## INSTRUÇÕES DA TAREFA
Retome o artigo sobre a formalização do acordo entre sócios e continue-o a partir da última frase apresentada.

++++ TRECHO CITADO ++++

Mesmo entre amigos, acordo de sócios deve ser formalizado
Um erro comum entre empreendedores iniciantes custou a Ana Fontes duas amizades mantidas havia mais de 20 anos. Em 2008, ela e dois amigos resolveram empreender. O trio lançou uma plataforma de recomendações de lugares na internet. Na euforia inicial, ninguém lembrou de acertar qual seria o papel de cada um dentro do negócio e muito menos de fazer um contrato social registrando o acordo.
"As coisas não foram bem e começamos a ter dificuldades. Quando percebi, estávamos brigando por bobagens", lembra Ana, fundadora da Rede Mulher Empreendedora, que apoia empresárias.
A situação azedou tanto que os três tiveram de buscar ajuda de um mediador para fazer as negociações na hora de desfazer a sociedade. "Foi um processo que durou seis meses, tudo porque não tínhamos estabelecido as regras do jogo. Perdemos dinheiro e perdemos a amizade."
Foram alguns os erros cometidos nesse início. Para Ana, entre os fatores cruciais para o fracasso da empreitada estão a escolha dos sócios por amizade - e não por complementaridade de competências - e a falta de diálogo sobre expectativas e conflitos que poderiam vir a surgir.
Em uma pesquisa sobre a taxa de sobrevivência das empresas brasileiras realizada em 2016, o Sebrae identificou que 23,4% dos negócios não passam de dois anos de vida. Problemas de gestão e planejamento estão entre as principais causas desse fim precoce.
"O brasileiro tem medo de falar as coisas de forma direta e objetiva. No começo de um negócio ninguém quer debater os problemas que podem vir a surgir no futuro. Mas é extremamente importante que tudo esteja documentado desde o início, mesmo no caso de uma sociedade entre amigos", afirma Ana.
Formalizar a relação permite que as questões de interesse dos sócios sejam definidas previamente e de forma objetiva, orientando a solução de possíveis divergências que podem ocorrer durante a vida da empresa. Dessa forma, conflitos são prevenidos.
O ideal é que essa formalização seja registrada em cartório. Mas, no início, já ajuda fazer um documento escrito e assinado por todos, listando como será a divisão do capital, as regras para tomadas de decisão e as funções de cada um, para orientar os sócios.
Não é desaconselhável montar uma empresa com pessoas próximas, mas especialistas e consultores de negócios alertam que a relação de amizade não deve ser o único fator a ser considerado.

++++ MATERIAL FORNECIDO ++++

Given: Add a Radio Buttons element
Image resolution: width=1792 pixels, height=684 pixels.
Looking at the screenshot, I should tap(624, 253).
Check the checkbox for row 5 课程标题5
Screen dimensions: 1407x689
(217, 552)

++++

## RESPOSTA DA TAREFA
O professor do Centro de Empreendedorismo e Novos Negócios da Fundação Getúlio Vargas (FGV) Marcus Salusse recomenda ainda formar parcerias em que fique bem claro quem terá o poder de decisão em cada assunto.
E sugere até mesmo um acordo de acionistas de 51%-49%. Assim, no caso de um impasse, o detentor da maior fatia terá preferência na decisão.
Nem todo empreendedor tem, afinal, a sorte de Altino Cristofoletti Junior. Junto a um amigo de infância, o empresário fundou há 25 anos a Casa do Construtor, rede de franquias especializada na locação de máquinas e equipamentos de pequeno porte para a construção civil que atualmente conta com 260 lojas.
"Fomos definindo questões importantes como os papéis de cada sócio, o alinhamento de expectativas pessoais e profissionais e o acordo de acionistas ao longo do caminho", conta ele. Os sócios assinaram o acordo apenas em 2013, com a participação de ambas as famílias. Questões como herança e sucessão foram contempladas.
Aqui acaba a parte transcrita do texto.